**Texto fuente**
▼

Quisiera yo ver cómo se manejan en una clase de 25 o 30 adolescentes, desmotivados, rebeldes y con las hormonas fuera de madre muchos de esos indignados trabajadores cuyo agotador empleo consiste en sentarse frente a un ordenador ocho horas diarias. Sí, reconozco que todo el mundo puede tener un jefe insoportable, compañeros que no merecen el nombre o clientes demasiado exigentes. Pero al menos los ordenadores no gritan, no desobedecen —bueno, a veces lo hacen—, no se pelean ni se acosan entre sí, no son incapaces de concentrarse más de cinco minutos seguidos, no padecen ansiedad, no sufren dudas acerca de su identidad sexual, no intentan suicidarse… además, no hay ordenadores incapaces de entenderte cuando les hablas, ni ordenadores que se duermen mientras escribes en su pantalla porque se pasan la noche navegando por internet por su cuenta; tampoco existen ordenadores que agreden a quien los usa y, desde luego, no creo que puedan existir ordenadores adictos a los ordenadores, ni ordenadores con padres dispuestos a atacarte, y no solo de palabra, si piensan que maltratas a sus hijos porque les has suspendido. Tampoco es necesario cumplimentar un formulario con decenas de ítems cuando quieres encender un ordenador o ha llegado el momento de apagarlo, ni los ordenadores te piden que los arregles tú mismo cuando se estropean porque se supone que tienes que estar preparado para ello. Con razón decía un compañero mío, y de eso hace ya casi 30 años, que las vacaciones de los docentes no son vacaciones, son una convalecencia.

▲

**Datos extraídos**
▼

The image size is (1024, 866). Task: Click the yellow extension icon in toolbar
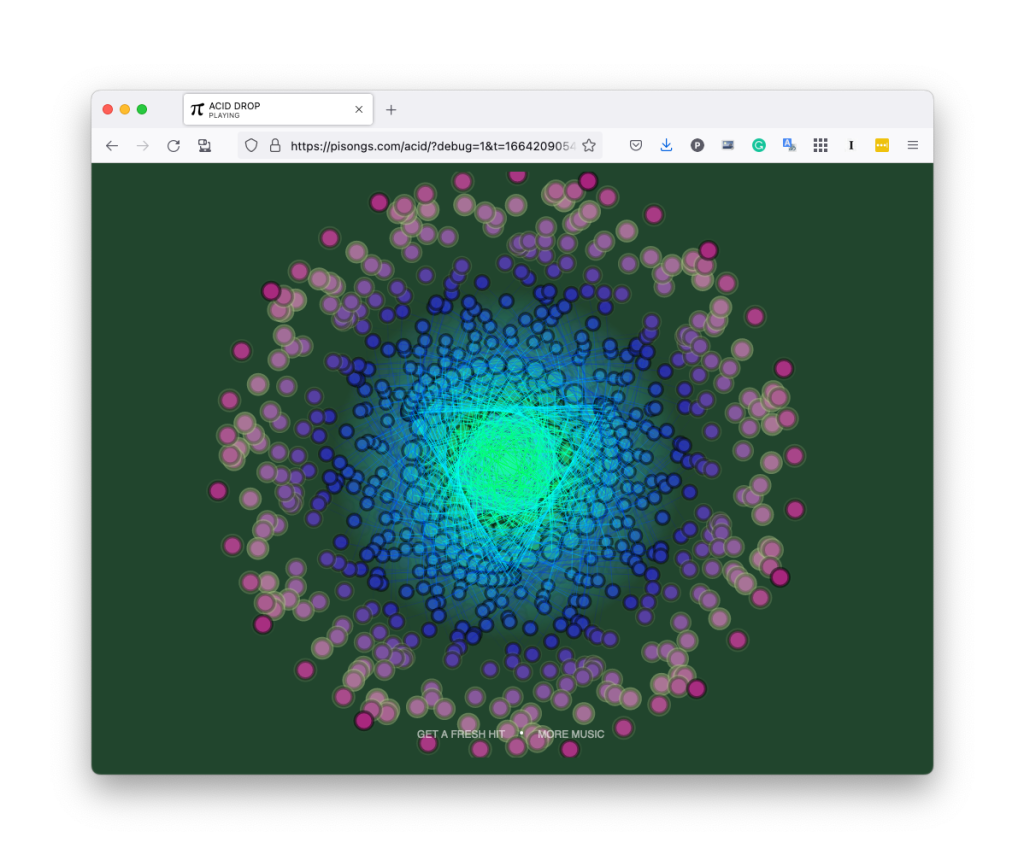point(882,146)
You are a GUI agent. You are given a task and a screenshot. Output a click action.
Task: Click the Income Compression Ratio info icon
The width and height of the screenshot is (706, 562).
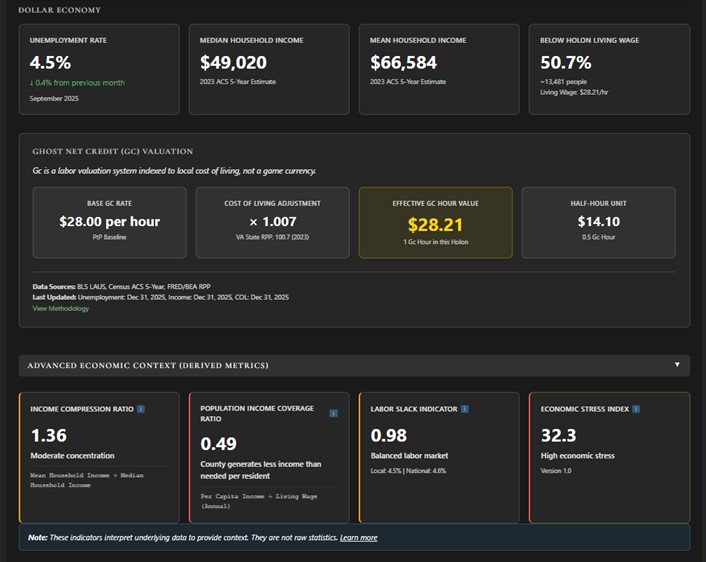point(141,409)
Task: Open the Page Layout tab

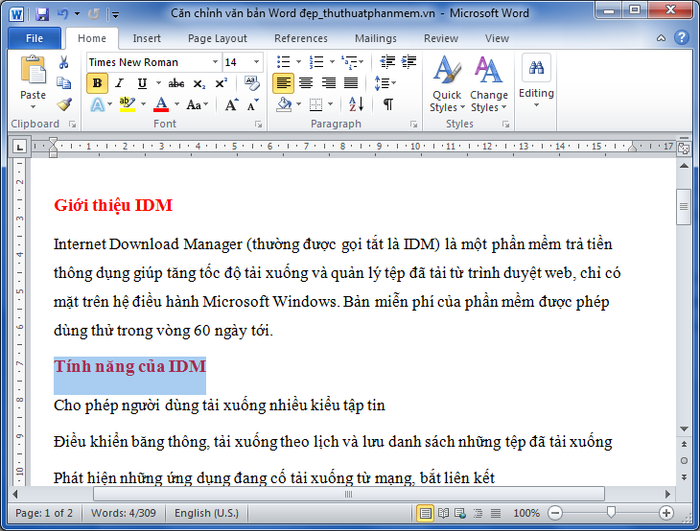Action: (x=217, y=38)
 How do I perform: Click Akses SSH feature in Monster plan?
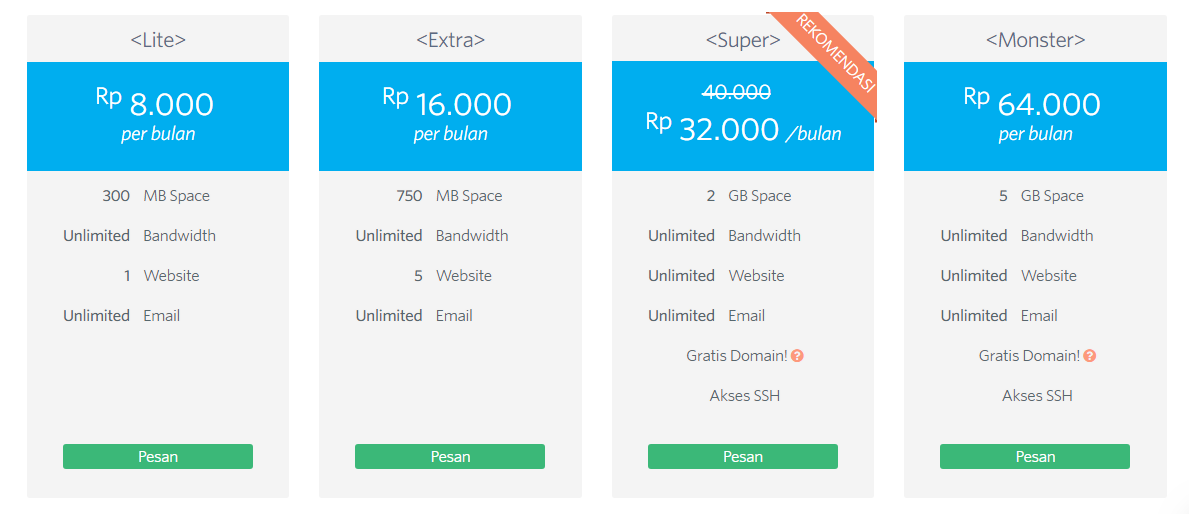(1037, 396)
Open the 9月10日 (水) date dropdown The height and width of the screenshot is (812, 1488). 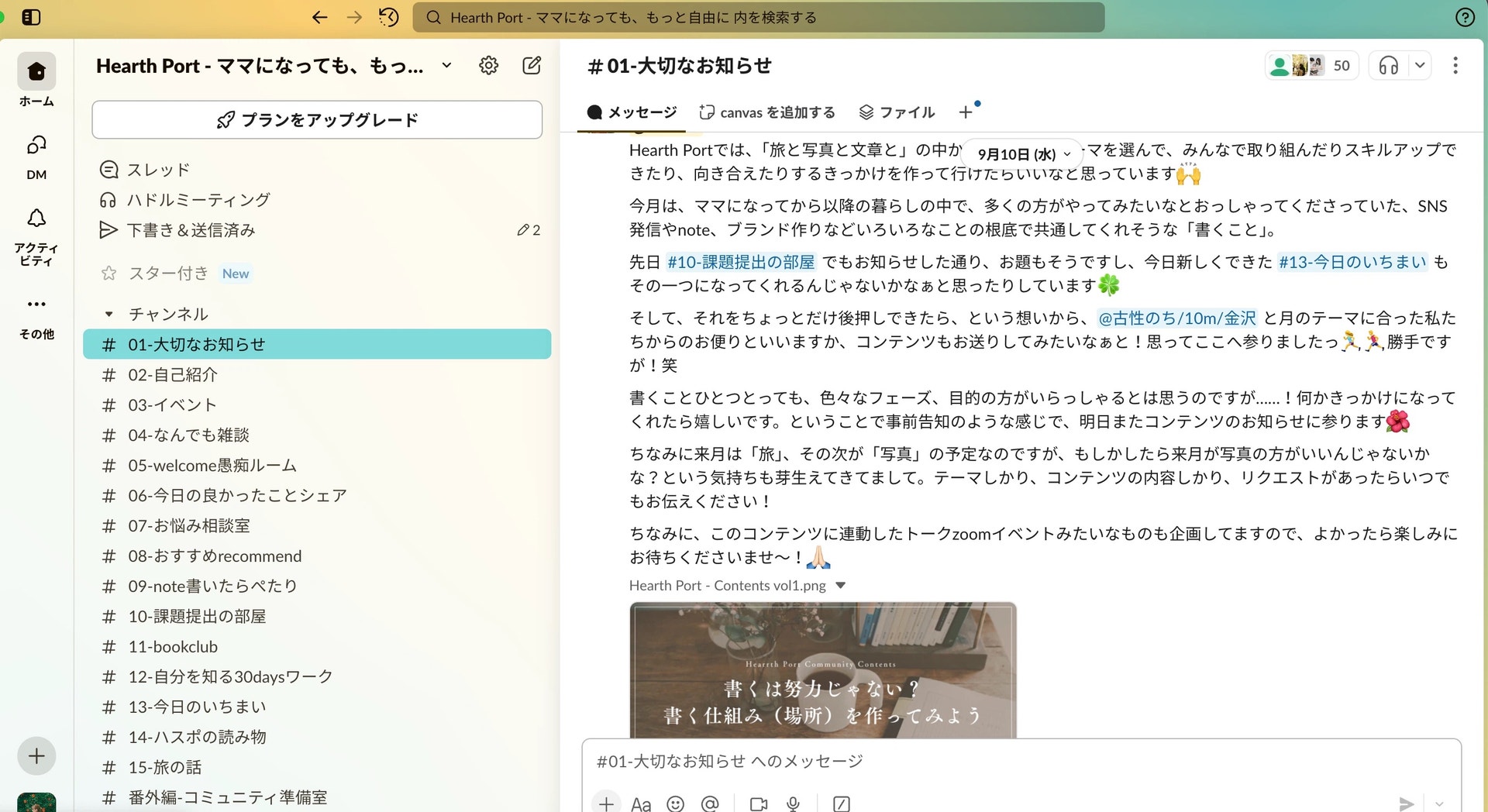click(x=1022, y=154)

▲
▼

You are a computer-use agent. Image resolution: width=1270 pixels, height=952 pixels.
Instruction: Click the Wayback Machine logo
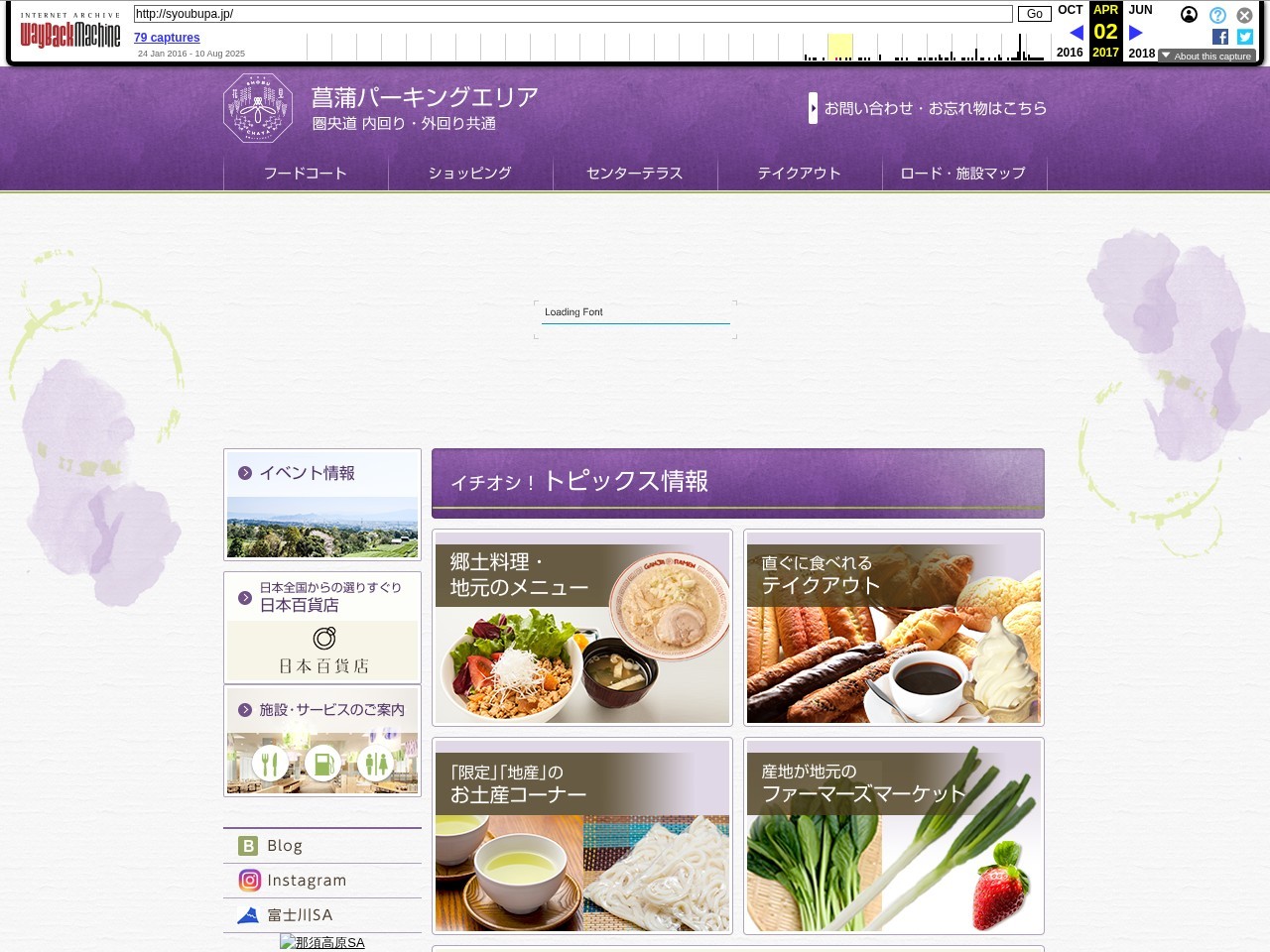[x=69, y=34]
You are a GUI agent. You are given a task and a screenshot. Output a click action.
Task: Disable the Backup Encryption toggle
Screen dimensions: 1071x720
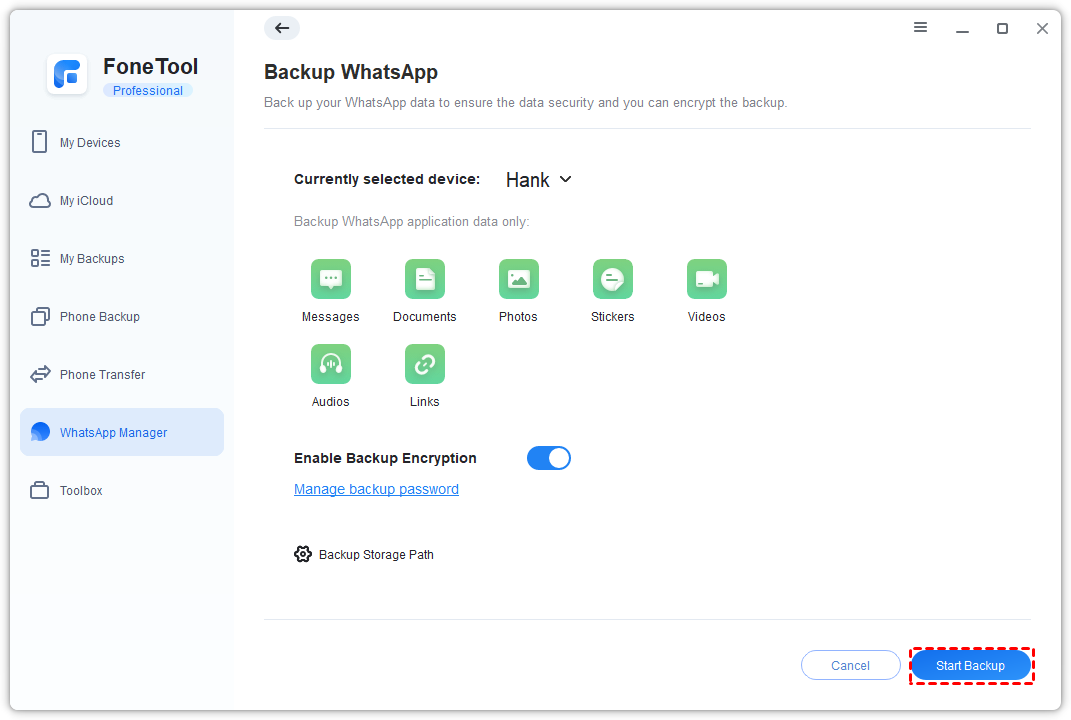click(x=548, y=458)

▲

**Indicaciones a seguir**
Según el texto fuente, ¿cómo definió un compañero, hace casi 30 años, las vacaciones de los docentes? Las filas son material independiente del texto fuente.

**Resultado obtenido**
Como una convalecencia, no como vacaciones.